Сейчас речь шла о всей его жизни, его единственной жизни, вернее, той ее части, которой он мог сознательно управлять настолько, насколько это в его человеческих возможностях. И Марьякерке, который поначалу оборачивался для него обещанием отдыха, покоя, разрядки, теперь повернулся к нему другой стороной. Придется еще раз пересмотреть свою жизнь и выйти отсюда, куда он попал, вероятно, все-таки случайно, иным человеком.
Робер целиком отдался этому двойственному состоянию, не пытаясь определить его словами и будучи уверенным, что внутреннее чутье его не обманывает.
Розы распускаются под небом. Пикардии,
И разносит ветер сладкий аромат.
Он выйдет отсюда обновленным: это возвещала мелодия, исполняемая оркестровым ансамблем, в котором аккордеон и саксофон изо всех сил старались перещеголять друг друга, соревнуясь в прочувствованности исполнения.
Незамысловатая песенка проделала длинный путь.

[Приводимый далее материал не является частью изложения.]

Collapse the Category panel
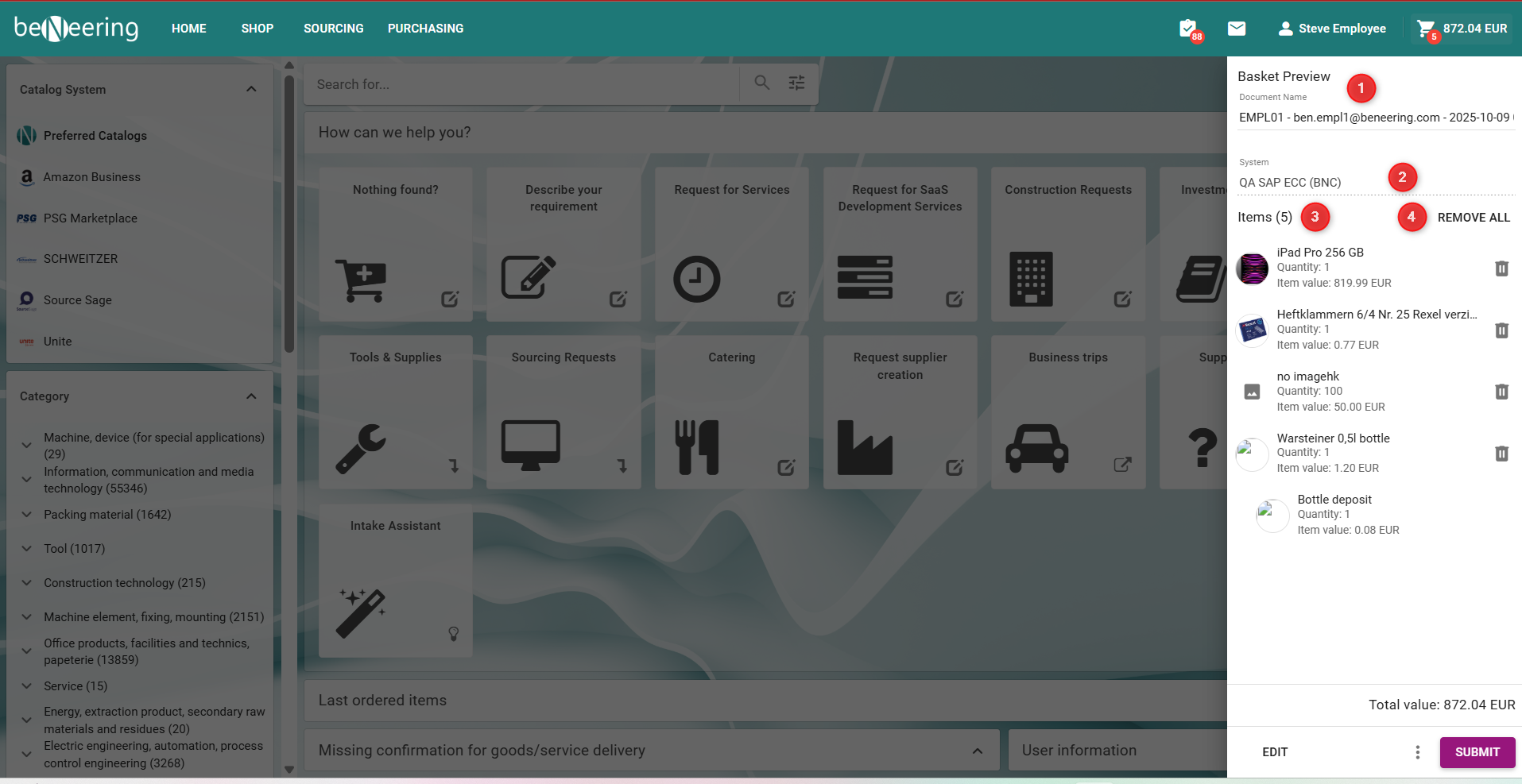The height and width of the screenshot is (784, 1522). click(x=251, y=396)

Ее пел отец Робера своему маленькому сыну, а когда отец вернулся с войны в двадцатом году и на нем был голубой (в прошлом голубой, голубой далекого прошлого) мундир сержанта пехоты первой мировой войны, он пел ее матери, шевеля пышными усами:
И приходит апрель, мягким солнцем согретый…
И желаннее вас никого не найти…
С тех пор романс все время сопровождал Робера и вьюном бежал по его жизни. Потом Робер узнал, что эти куплеты превратились в эстрадную песенку для влюбленных, совершенно безразличных к пуалю четырнадцатого года, а эти самые пуалю и томми во все горло распевали знаменитые куплеты на всех пыльных дорогах войны, на воде и на суше, дорогах смерти, дорогах Пикардии и Фландрии, Бапома и Соммы. Эта песня целого поколения изверившихся, отчаявшихся людей связывалась для него прежде всего с отцом, которого унесло время спустя несколько лет после окончания войны, и память мальчика запечатлела навеки высокого печального солдата в небесно-голубом мундире.

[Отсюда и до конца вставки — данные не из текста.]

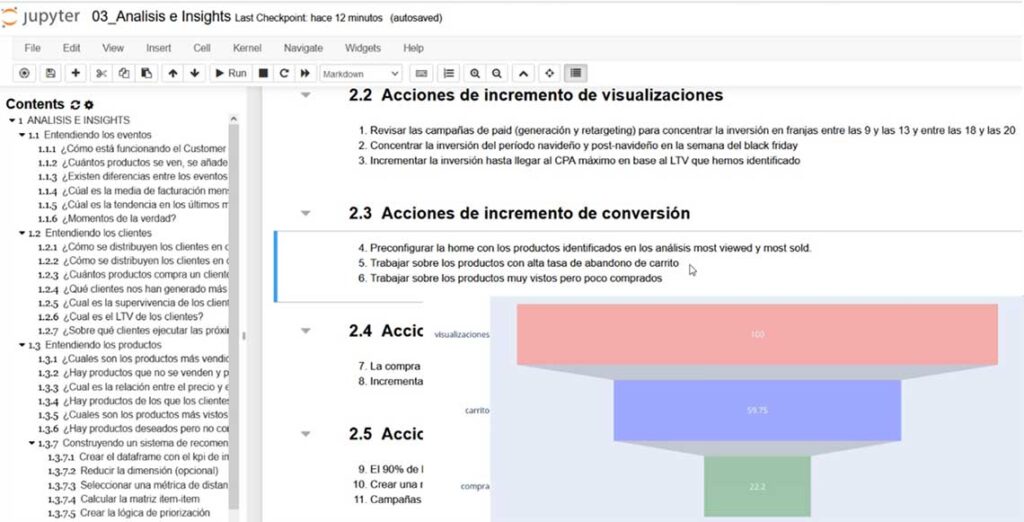Move the selected cell down using arrow icon
Viewport: 1024px width, 522px height.
pos(195,73)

Пришел покой, и незатейливые куплеты, некогда распеваемые солдатами, превратились в романс мирных дней, он стал спутником Робера в его первых поездках. Робер даже танцевал под эту мелодию, но молодые женщины, его партнерши, – тогда он еще обнимал их тонкие талии правой рукой, – не могли взять в толк, отчего это Робер Друэн вдруг мрачнеет и не радуется обвивавшим его горячим рукам.
Эта невинная мелодия, неожиданно ставшая песнопением самой судьбы, обросла символами, превратившись в узел обнаженных чувств, клубок наэлектризованных нервов, сгусток всех болей. Особенно острых там, где гнездились тоска и мысль о невозвратимости утрат.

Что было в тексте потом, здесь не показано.